Prester John : The Phantom King
Nowadays, thanks to the Internet, it seems like every other day an email arrives from a troubled foreign prince or government official in distress. In return for your bank account details, they promise to give you a share of their vast wealth when they inevitably move their savings through your digital piggy bank. Of course, this never happens and those who fall for these tricksters inevitably find their savings raided and pilfered. It probably only adds salt to the wound to learn that rogues masquerading as foreign royalty asking for help have been getting up to it since long before the world wide web.
Dear Sir or Madam…
Meet Prester John – legendary ruler of the Three Indias. A great and Christian monarch, this priest king reigned over a wonderful kingdom, said to be in the, east that was crime-free and flowing in milk and honey. Alas all was not well in the east for upon Prester John’s boarded horded of heretics and infidels were rising laying siege to the land. Thus did he make an appeal for aid from the Christian lords of the west to send their armies to his aid.
There was only one problem – Prester John was a fake.
The Kingdom That Never Was
While Christian traditions had spread further east over the centuries, scholars today have long since consigned the idea of Prester John and his kingdom to the pages of history as an elaborate fraud. It was, however, a fraud that, for a time, held a powerful influence in the minds of Europeans who firmly believed, for hundreds of years, that in India a powerful Christian Kingdom lay.
Sadly for the Europeans there were complications, principally that, by the time that the Prester John myth was gaining pace as credible, “India” to them meant “Somewhere in the East”. What followed was a retrospectively embarrassing attempt to find a place on the maps suitable for the great and powerful Kingdom.

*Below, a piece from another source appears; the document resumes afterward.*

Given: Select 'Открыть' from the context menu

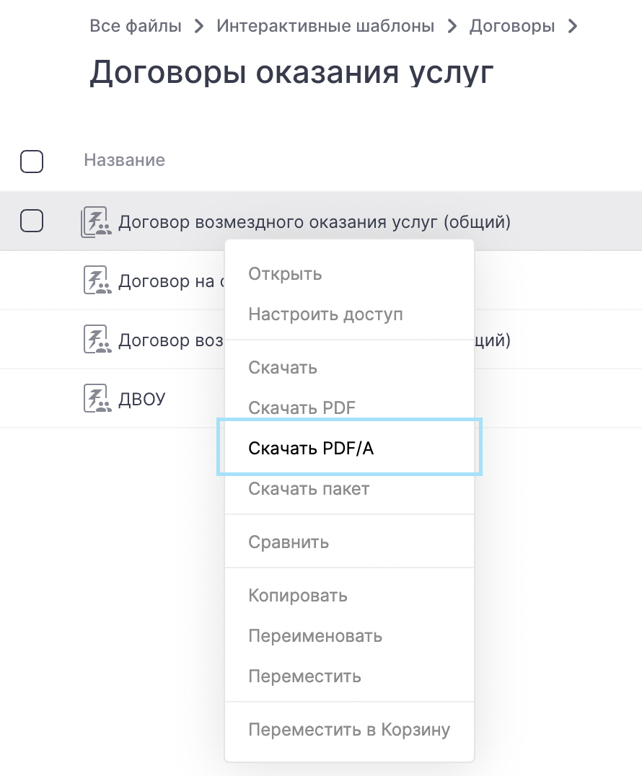Looking at the screenshot, I should (285, 274).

For example, during the 13th Century, word arrived during the crusades that King David, the son or grandson of Prester John, had risen at the head of three armies to join the crusaders in their war against the Muslims. To their disappointment, they found the Mongols, though this did not stop enthusiastic explorers continuing to seek the rivers of gold and fountain of youth reported to be within the Kingdom. Alas by the 14th century, emissaries and adventurers travelling through the, largely safer, roads of the empire, had confirmed that there was no legendary Kingdom here.

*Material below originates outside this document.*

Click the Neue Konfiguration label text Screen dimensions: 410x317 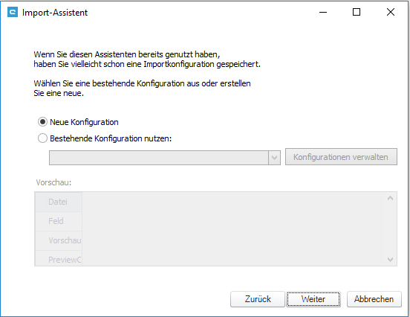point(84,122)
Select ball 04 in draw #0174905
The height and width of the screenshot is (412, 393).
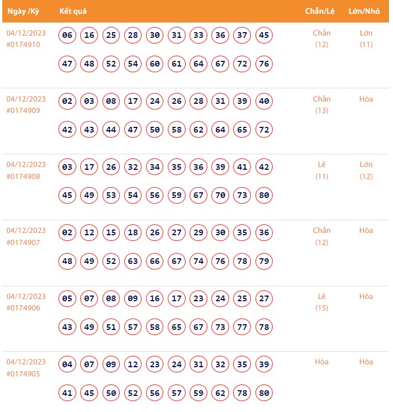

This, of course, did not stop those who believed the legend, who instead found other possible places where the Kingdom could be. In this time, Ethiopia was a great power to itself, though isolated from Europe due to geography and politics, with contact sporadic and rare. As a result, further expeditions from European courts made their way into Africa, though the legendary land of the Priest King was never found.
A Legacy of Exploration
The actual reason for the writing of the letters, or who wrote them, has never been discovered by history, though hundreds of examples, many beautifully described and fantastically illustrated, exist copied and spread across Europe. Like the scam artists of today, whatever rogue penned these texts in the past no doubt hoped they could get their hands on the gold of Emperors , Kings and Popes so that they could “take it back to Prester John”.
Whether they profited with it is unknown, but what is certain is that the legend of Prester John fired up an imagination in the hearts of European explorers and a desire to explore other lands. In the centuries that would follow, the European powers would expand across the world forming empires , building states and fighting wars to determine the fates of continents and the rest of the world. And though in time, the Kingdom of the priest king would vanish from the maps, in its place would rise many more.